• Your objective:
Would you write out the entries below, every one of them, exactly?

########################################

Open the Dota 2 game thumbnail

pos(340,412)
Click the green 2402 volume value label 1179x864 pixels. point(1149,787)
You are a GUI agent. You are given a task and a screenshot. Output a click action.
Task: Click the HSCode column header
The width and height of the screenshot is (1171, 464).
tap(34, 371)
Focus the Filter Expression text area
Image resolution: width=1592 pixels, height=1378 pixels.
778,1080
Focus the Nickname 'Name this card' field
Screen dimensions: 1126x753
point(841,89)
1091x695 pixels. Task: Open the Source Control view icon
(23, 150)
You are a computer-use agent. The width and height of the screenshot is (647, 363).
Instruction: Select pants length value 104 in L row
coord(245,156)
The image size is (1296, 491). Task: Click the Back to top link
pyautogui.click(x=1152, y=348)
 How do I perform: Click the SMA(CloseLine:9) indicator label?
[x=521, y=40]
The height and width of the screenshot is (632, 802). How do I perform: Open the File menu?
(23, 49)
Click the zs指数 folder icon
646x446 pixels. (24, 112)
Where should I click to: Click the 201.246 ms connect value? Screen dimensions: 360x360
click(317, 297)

########################################

• Task response:
Open the Dota 2 game thumbnail

pos(340,412)
Click the green 2402 volume value label 1179x864 pixels. point(1149,787)
You are a GUI agent. You are given a task and a screenshot. Output a click action.
Task: Click the HSCode column header
The width and height of the screenshot is (1171, 464).
tap(34, 371)
Focus the Filter Expression text area
Image resolution: width=1592 pixels, height=1378 pixels.
778,1080
Focus the Nickname 'Name this card' field
Screen dimensions: 1126x753
point(841,89)
1091x695 pixels. Task: Open the Source Control view icon
(23, 150)
You are a computer-use agent. The width and height of the screenshot is (647, 363).
Instruction: Select pants length value 104 in L row
coord(245,156)
The image size is (1296, 491). Task: Click the Back to top link
pyautogui.click(x=1152, y=348)
 How do I perform: Click the SMA(CloseLine:9) indicator label?
[x=521, y=40]
The height and width of the screenshot is (632, 802). How do I perform: Open the File menu?
(23, 49)
Click the zs指数 folder icon
646x446 pixels. (24, 112)
Where should I click to: Click the 201.246 ms connect value? Screen dimensions: 360x360
click(317, 297)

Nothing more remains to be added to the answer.